この柔らかい側鎖はほとんどの場合、アルキル鎖(炭素鎖)であり、そのアルキル鎖の柔軟性に依っている。
この柔らかい部分を有するために液晶は流動性を有していると言ってもいい。
つまり液晶は「堅い」性質と「柔らかい」性質の両方の性質を持つ非常に複雑な構造を有しているわけである。
複雑な構造であるからこそ、他の状態である「固体」「液体」「気体」のどの状態においても持つことができない液晶独特の性質が現れるのである。

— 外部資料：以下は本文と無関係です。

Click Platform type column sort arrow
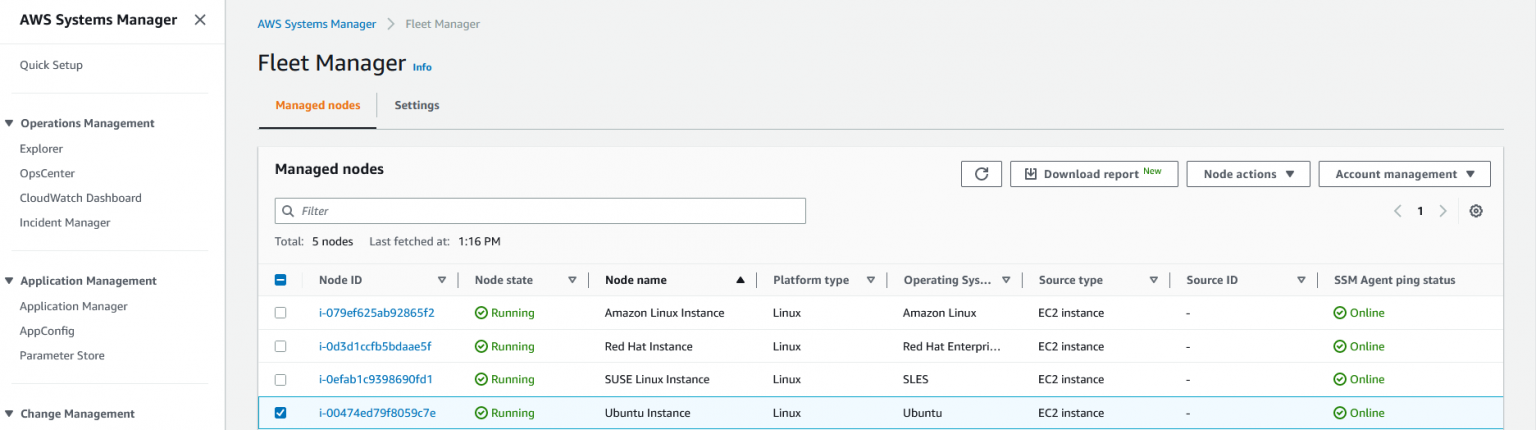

ここまで棒状分子を例にとって液晶の構造を述べてきたが、では、「棒状以外の液晶もあるのか?」という事を説明していこう。 棒状以外の液晶は存在するか?答えはYESである。
ではここで次の図を見てもらいたい。

図に示したように棒状分子以外に円盤状分子というものも存在する。
ただ、液晶ディスプレイなどのような表示素子としては利用されていないため一般には馴染みが薄い存在ではあるが非常に重要な液晶なのである。
では、どんなところに円盤状分子の液晶が使われているのか?
ディスプレイ材料のひとつに位相差補償フィルムというものがある。簡単に言うと、光の色を調整するフィルムである。
そのフィルムに円盤状分子の液晶が使用されている。またこの他にも様々なところで円盤状分子は応用されている。
そして円盤状分子は図に示したようなディスコチックカラムナー相のような棒状分子とは異なる様々な複雑な相構造をとる。
次に高分子液晶について少しだけお話しましょう。
高分子液晶とはその字のごとく「高分子の液晶」である。これまで話してきた液晶は一般に「低分子液晶」と呼ばれるもので、構造を見てもらって分かったと思うが、分子量が数百程度であった。
高分子液晶はそれに比べ、分子量が非常に大きい。

図に示したように高分子液晶は、低分子液晶が繋がったような構造をしている。
低分子液晶と同様に高分子液晶も液晶性を示すためのさまざまな条件があります。
またサーモトロピック液晶とリオトロピック液晶も同様に存在する。
主鎖型高分子液晶はメソゲン基とスペーサーが交互に結合したものなどの構造が存在する。
それに対し、側鎖型高分子液晶は図を見ても分かるように側鎖にスペーサーを介しながらメソゲン基がぶら下がった構造をしている。
これら高分子液晶は液晶性を利用した高強度繊維のような製品に応用されている。
ここまでに紹介しただけでなく、バナナ形液晶や、T字形液晶など、さまざまな形状の液晶が存在し、さまざまな物性を示します。
そしてそれらの液晶材料は液晶ディスプレイ以外にも様々な分野で活躍しているのです。